Wanneer in een gebouw de massa van de betonconstructie wordt geactiveerd door er leidingen met koel of warm water doorheen te laten stromen, levert dit grote voordelen op voor een comfortabel binnenklimaat en bespaart het veel energie. Omdat het gehele wand-, plafond- of vloeroppervlakte werkt als stralingsoppervlakte, kan er met zeer lage verwarmingstemperatuur of zeer hoge koeltemperatuur worden gewerkt. En dat is energetisch heel voordelig in combinatie met een warmtepomp.
Auteur: Cindy Vissering en Annemarie Weersink
Bij thermische massa activering (of betonkernactivering) wordt de thermische massa van het beton geactiveerd. Thermische massa is een term waarmee het thermisch accumulerend vermogen van massa wordt aangeduid, oftewel het vermogen om warmte en koude op te nemen, een periode vast te houden in het materiaal en later afhankelijk van de ruimtetemperatuur weer af te geven via het materiaaloppervlak, zie Thermische massa voor energiezuinige gebouwen. Door de thermische massa te activeren met koel of warm water (of met lucht), kan nog meer energie worden bespaard. Dit wordt ook wel betonkernactivering genoemd.
Type verwarming | Watertermperatuur | Toepassing |
---|---|---|
Hoge temperatuurverwarming (HTV) | 55-90 °C | Radiatoren |
Lage temperatuurverwarming (LTV) | 30-40 °C | Vloerverwarming |
Zeer lage temperatuurverwarming (ZLTV) | 20-30 °C | Thermische activering |
De temperatuur van de binnenruimte kan natuurlijk variëren, afhankelijk van bijvoorbeeld het aantal aanwezige personen, apparaten die aanstaan, of de hoeveelheid warmte van zonlicht die de ruimte binnentreedt. Hierdoor ontstaat een temperatuurverschil met het betonoppervlak, waardoor automatisch energiestromen op gang komen (van warm naar koud). Oftewel er vindt een warmte-uitwisseling plaats. Stel dat de betonmassa op een constante temperatuur van 22 °C wordt gehouden. Als de binnentemperatuur hoger wordt, bijvoorbeeld 24 °C, werkt het beton als koelelement (het wordt opgeladen met energie). Wordt het binnen kouder, bijvoorbeeld 20 °C, dan werkt het beton als verwarmingselement (energie wordt onttrokken). Met andere woorden: er treedt vanzelf een verwarmend of koelend effect op. Dit is het zelfregulerende effect van thermisch actieve betonconstructies.
Bij een thermisch geactiveerde constructie liggen de leidingregisters in de constructie op een grotere diepte dan vloerverwarming. Immers, de meewerkende thermische massa ligt tussen de registers en het oppervlak in. Hierdoor wordt de massa van de constructie geactiveerd en kan deze als buffer werken.

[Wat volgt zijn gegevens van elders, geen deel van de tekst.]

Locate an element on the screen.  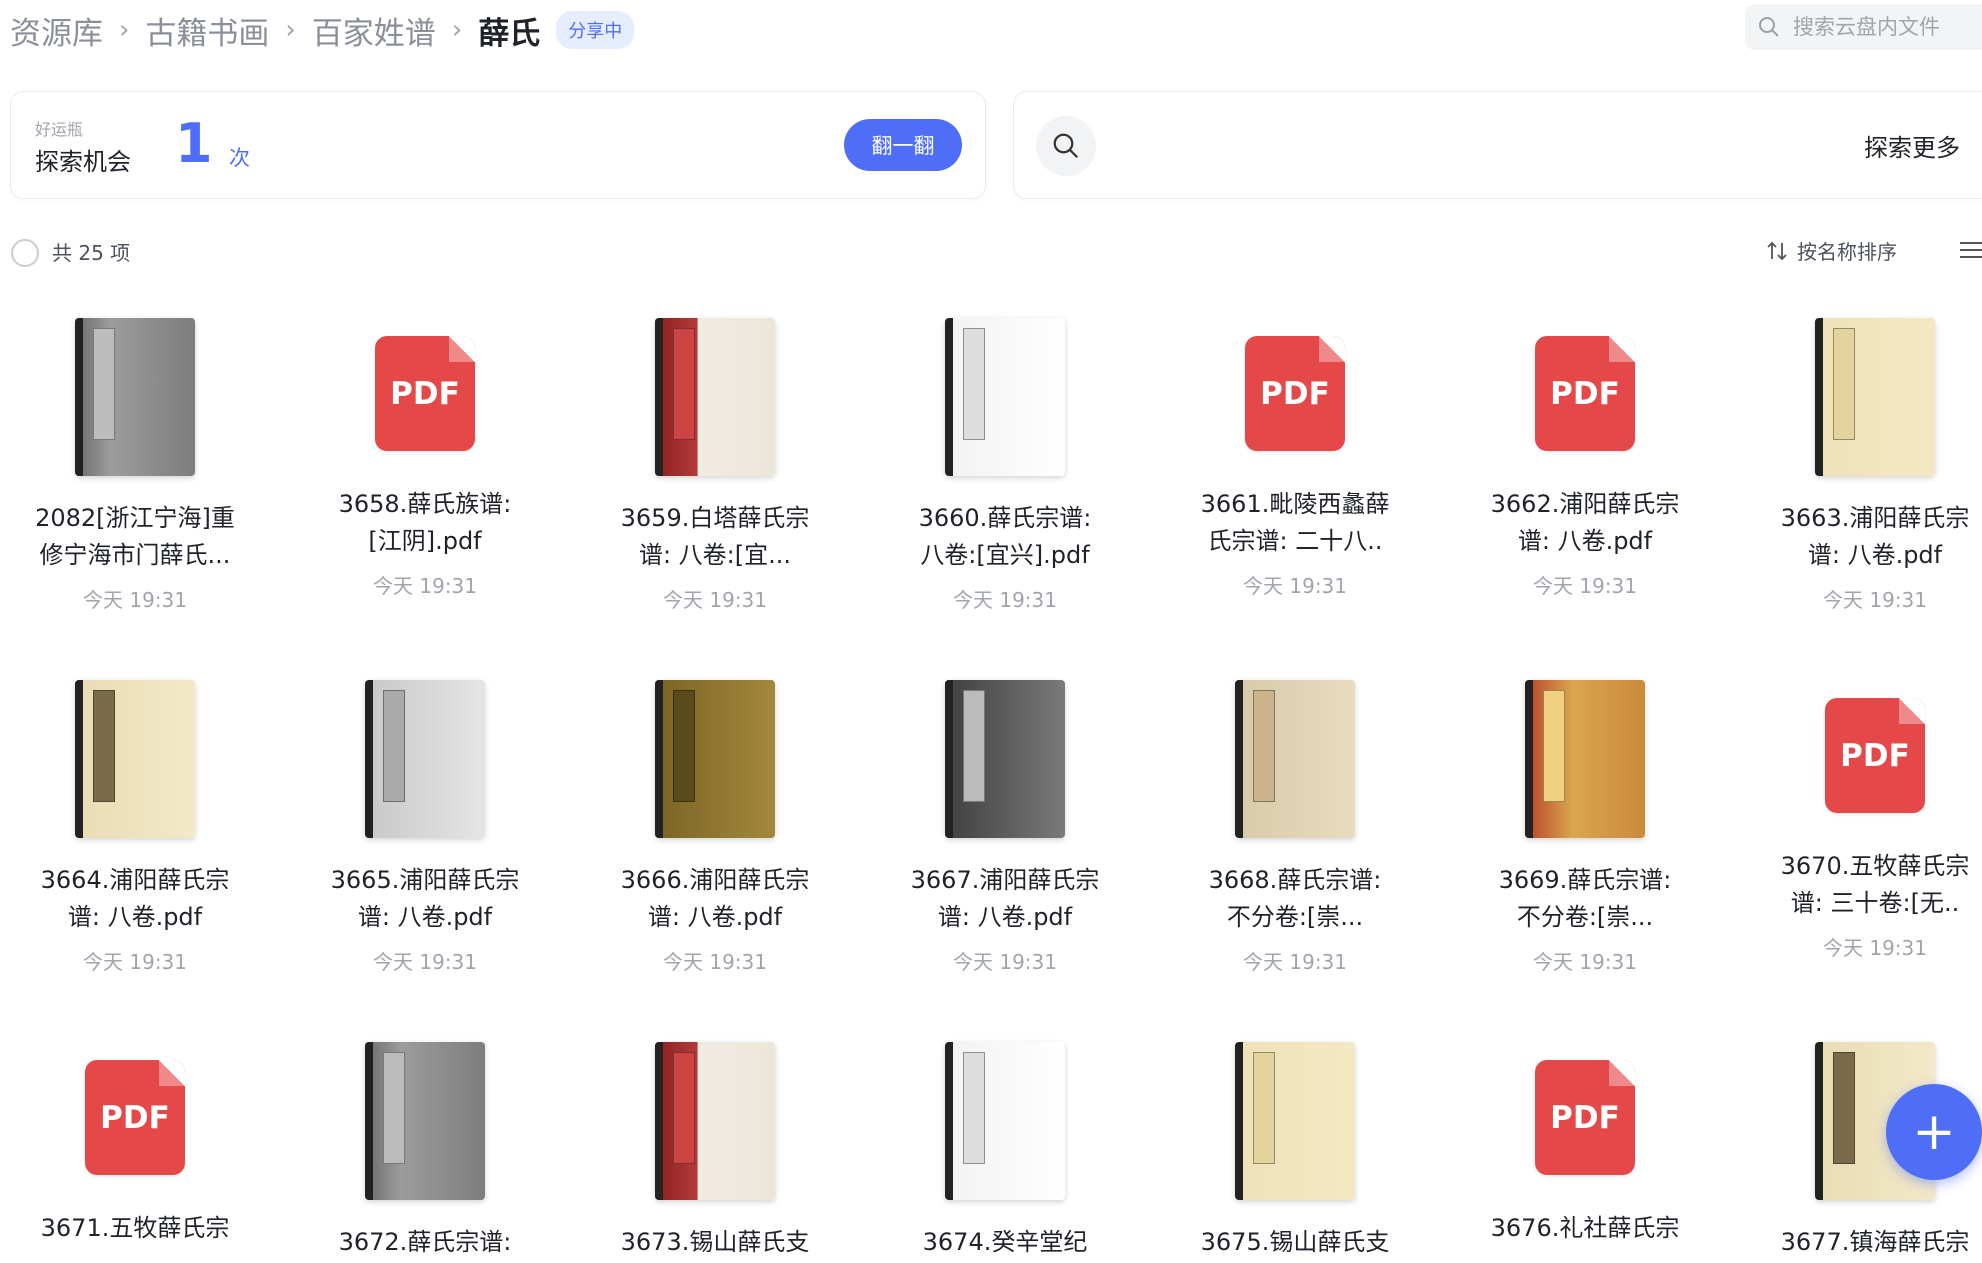
file-name-line: 2082[浙江宁海]重 is located at coordinates (135, 518).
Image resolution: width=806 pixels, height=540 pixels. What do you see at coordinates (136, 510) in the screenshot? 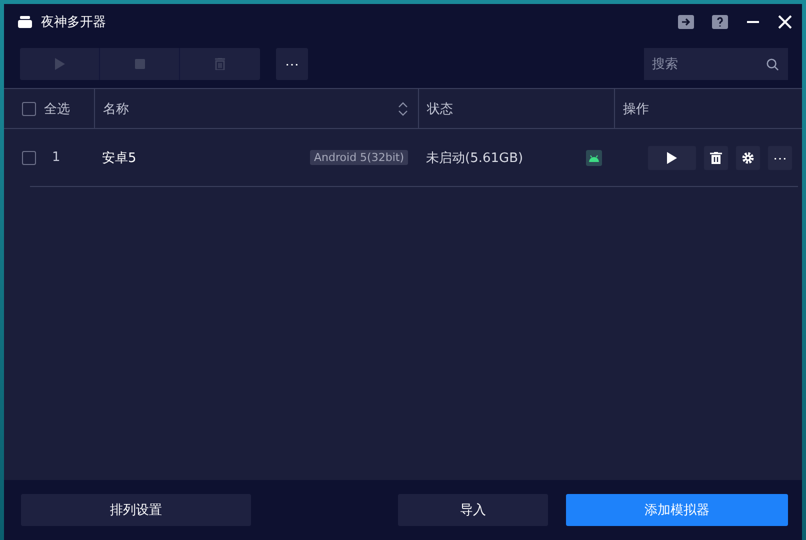
I see `footer-button: 排列设置` at bounding box center [136, 510].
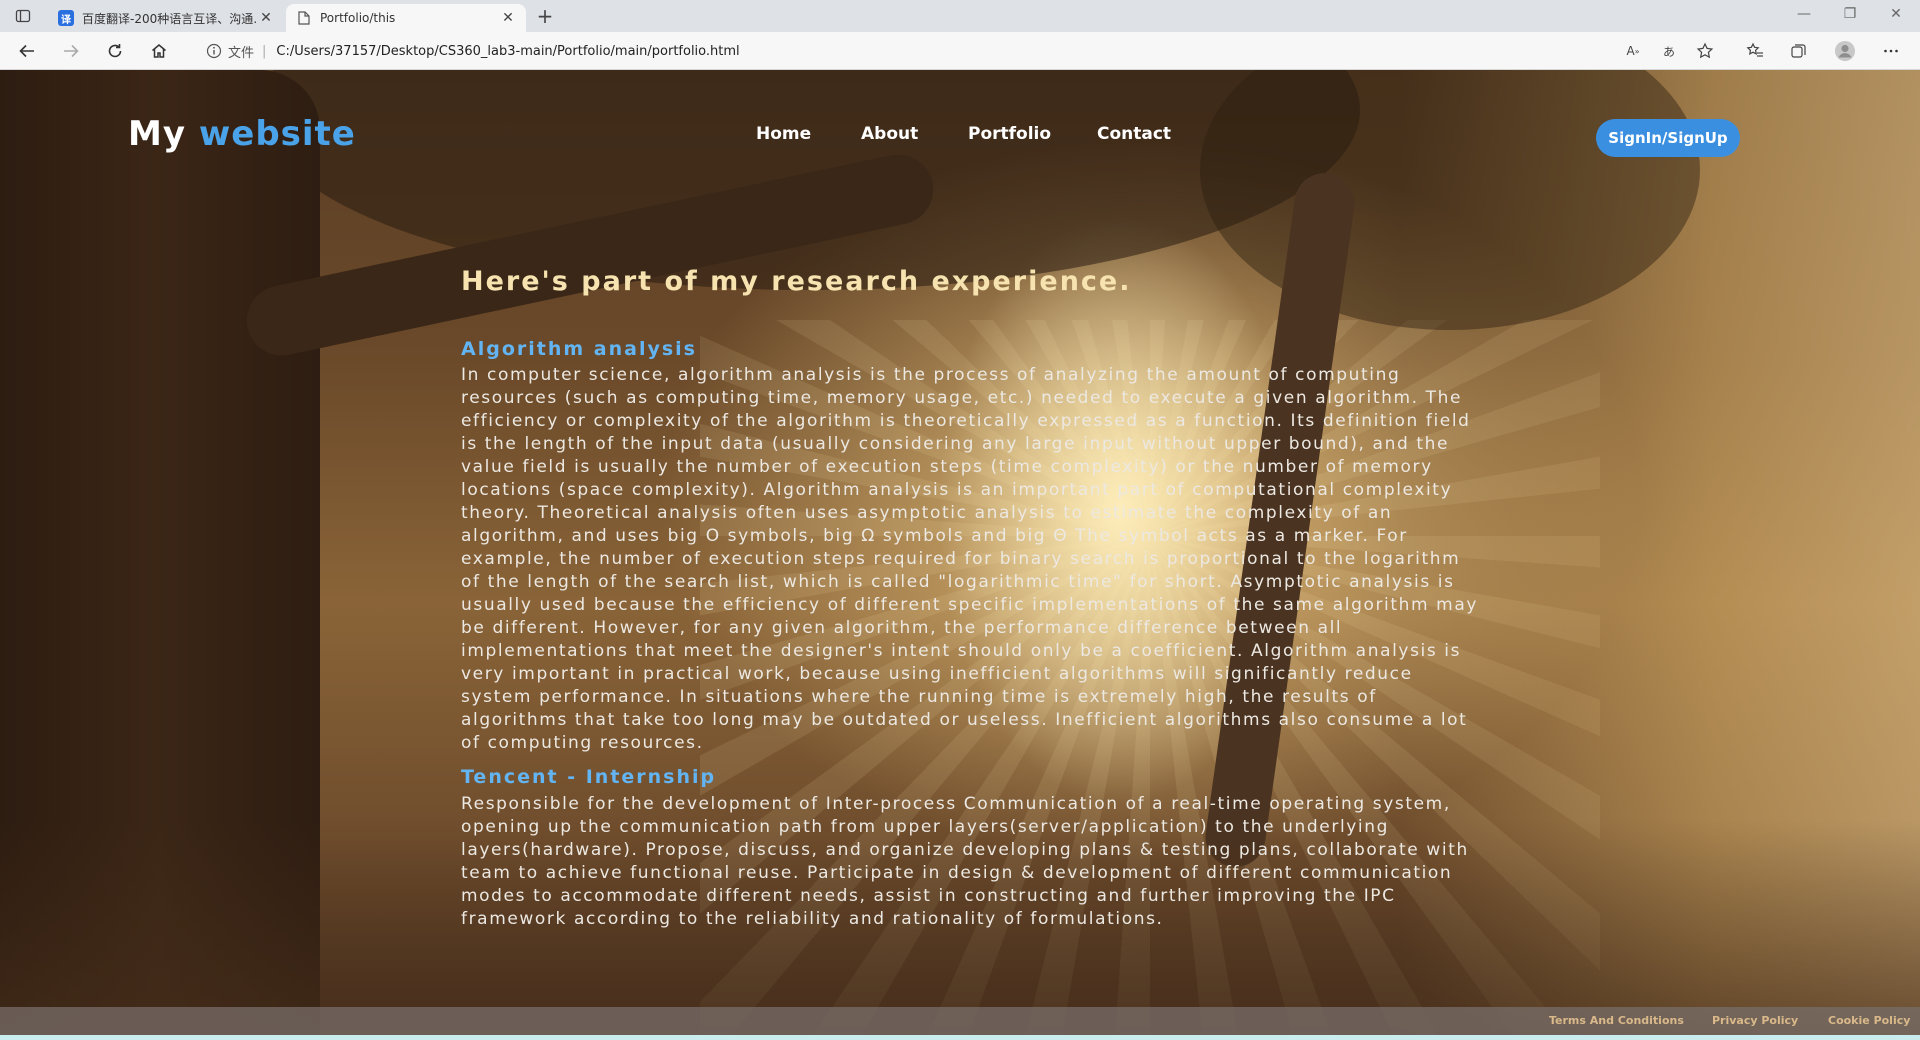 The width and height of the screenshot is (1920, 1040). I want to click on minimize-icon: —, so click(1804, 14).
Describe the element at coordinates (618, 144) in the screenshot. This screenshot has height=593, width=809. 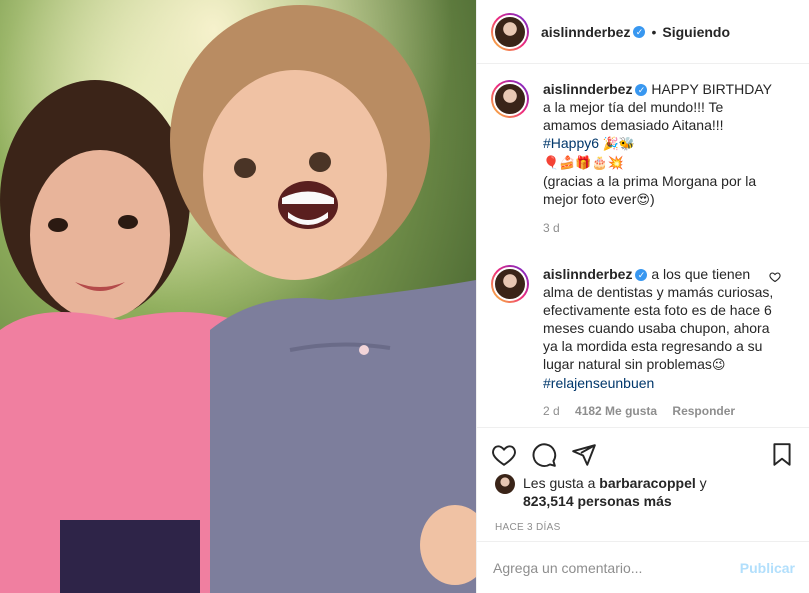
I see `caption-emojis: 🎉🐝` at that location.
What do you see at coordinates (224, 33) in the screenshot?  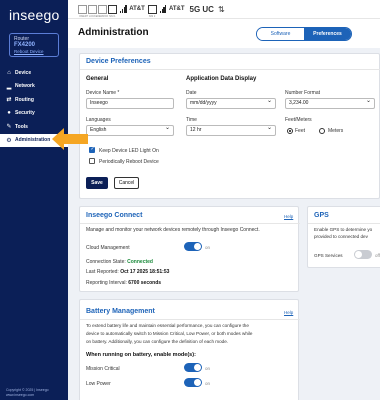 I see `page-header: Administration Software Preferences` at bounding box center [224, 33].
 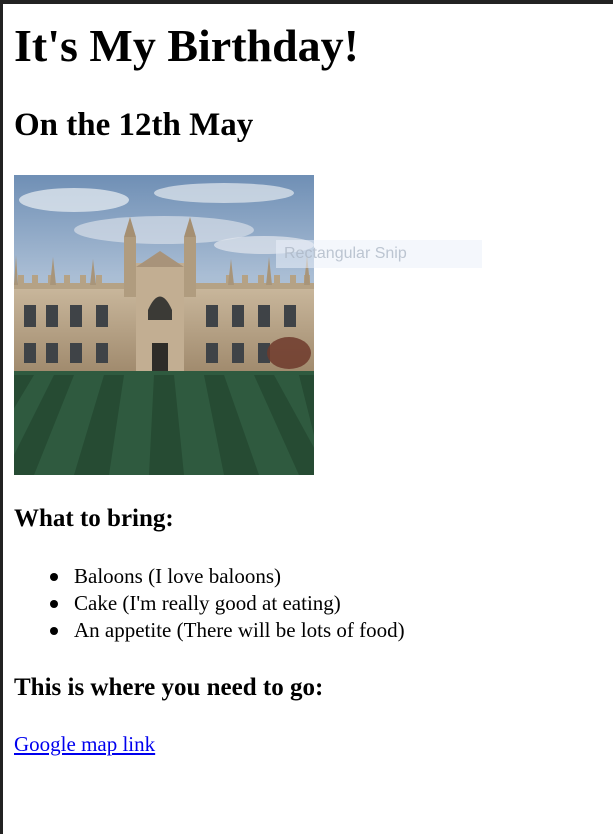 I want to click on location-heading: This is where you need to go:, so click(x=169, y=688).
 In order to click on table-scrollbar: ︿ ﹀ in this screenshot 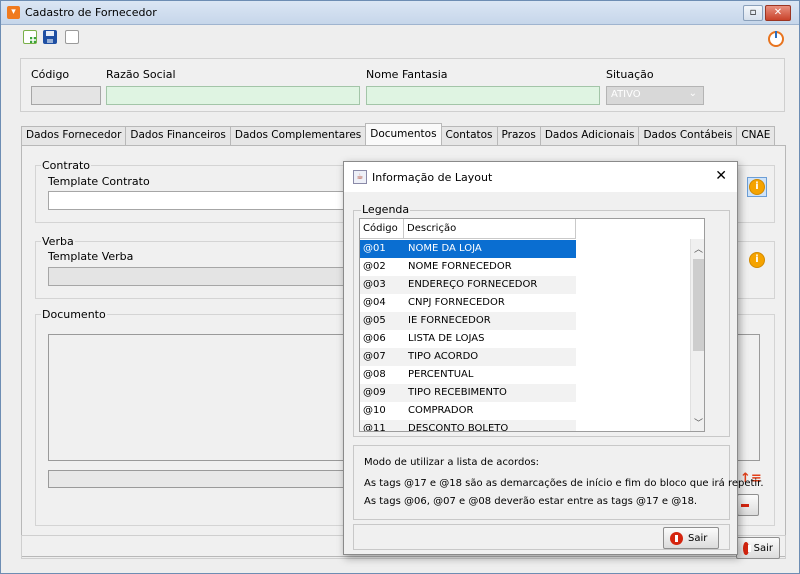, I will do `click(697, 335)`.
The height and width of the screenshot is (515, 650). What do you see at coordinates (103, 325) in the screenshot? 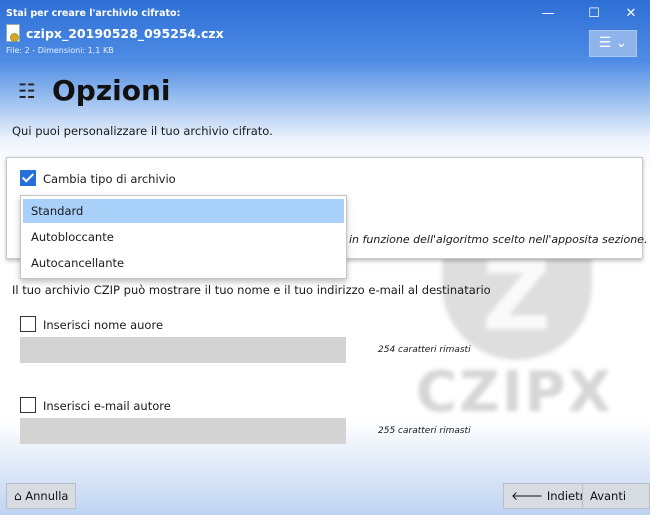
I see `author-name-label: Inserisci nome auore` at bounding box center [103, 325].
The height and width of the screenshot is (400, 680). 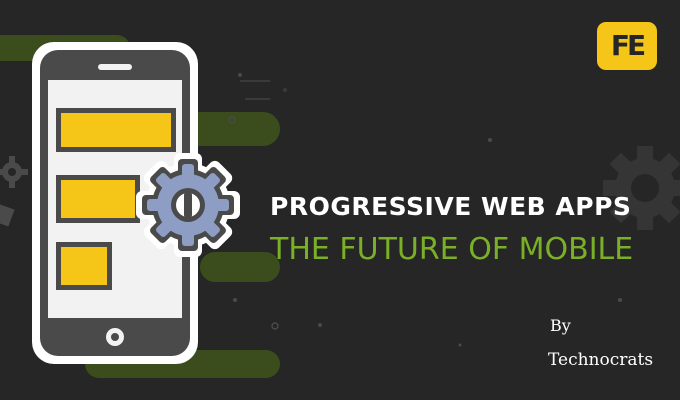 I want to click on logo-icon: FE, so click(x=627, y=46).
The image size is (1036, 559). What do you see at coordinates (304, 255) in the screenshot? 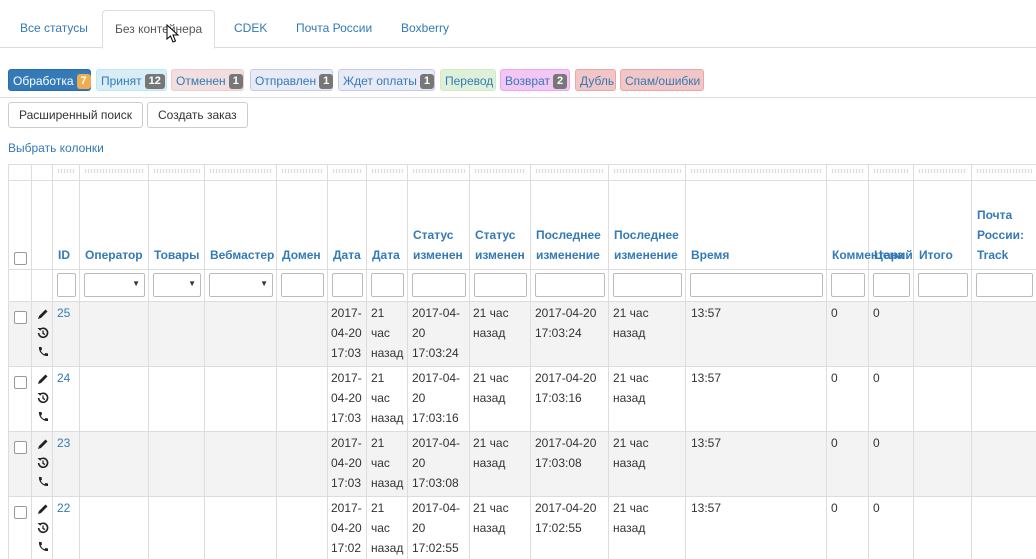
I see `column-header: Домен` at bounding box center [304, 255].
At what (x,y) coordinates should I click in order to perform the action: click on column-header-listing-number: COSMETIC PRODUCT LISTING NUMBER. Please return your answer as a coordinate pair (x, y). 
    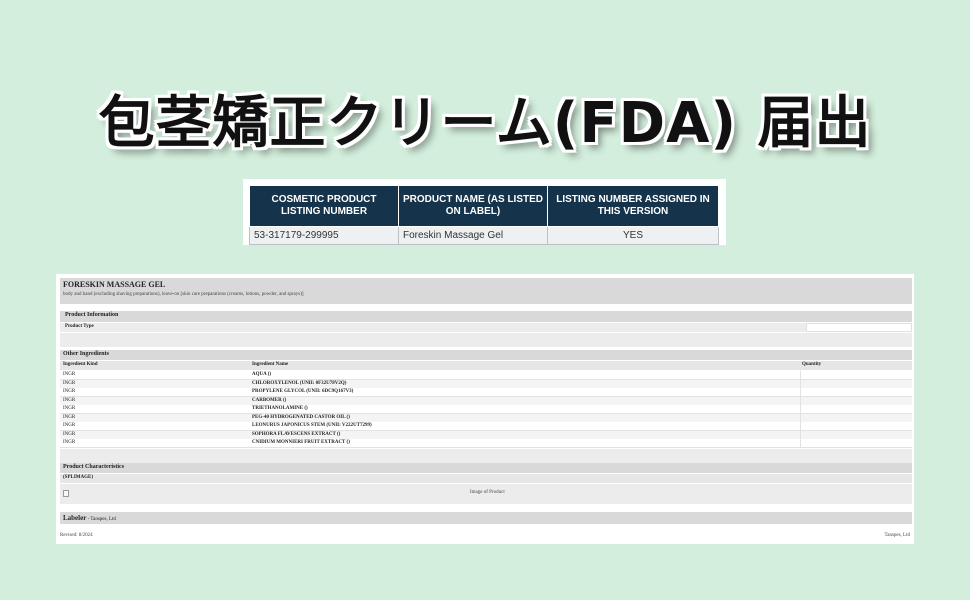
    Looking at the image, I should click on (324, 206).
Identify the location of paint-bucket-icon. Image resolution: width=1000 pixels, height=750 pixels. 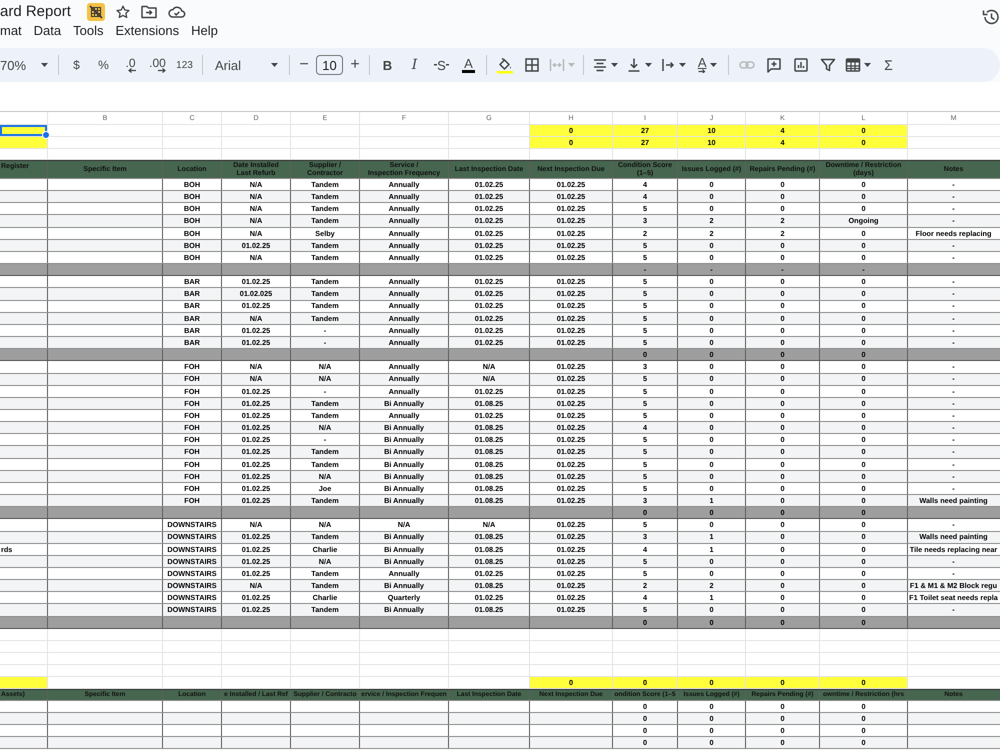
(504, 65).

Bij vloerverwarming, en zeker in een geïsoleerde, zwevende dekvloer, werkt het oppervlak alleen als stralingsoppervlak en niet de bufferende werking, omdat de leidingen te dicht aan het oppervlak liggen. Een vloerverwarmingssysteem reageert iets sneller dan thermisch actieve gebouwen.
De oppervlakte van de thermisch geactiveerde constructie moet in het zicht blijven om de werking plaats te laten vinden. Dit betekent dat er geen verlaagde plafonds of isolerende vloerbedekking kan worden toegepast. Ook dit zal onderdeel zijn van de keuze waar de leidingregisters in de constructie komen te liggen.
De warmteafgifte van thermische massa’s vindt hoofdzakelijk plaats via stralingsafgifte en veel minder via convectie. Omdat een mens zich eerder comfortabel voelt door straling, kan met een lagere temperatuur in de ruimte worden volstaan. NTA 8800 houdt een reductie voor de binnentemperatuur van 0,7°C aan bij vloer/plafondverwarming of betonkernactivering. Dit lijkt aan de voorzichtige kant ten opzichte van voorgaande energieprestatienormen, maar bij aanwezigheid van grote raamvlakken met een lagere oppervlaktetemperatuur is stralingscompensatie wenselijk en is 0,7 °C goed te verantwoorden als praktijkwaarde.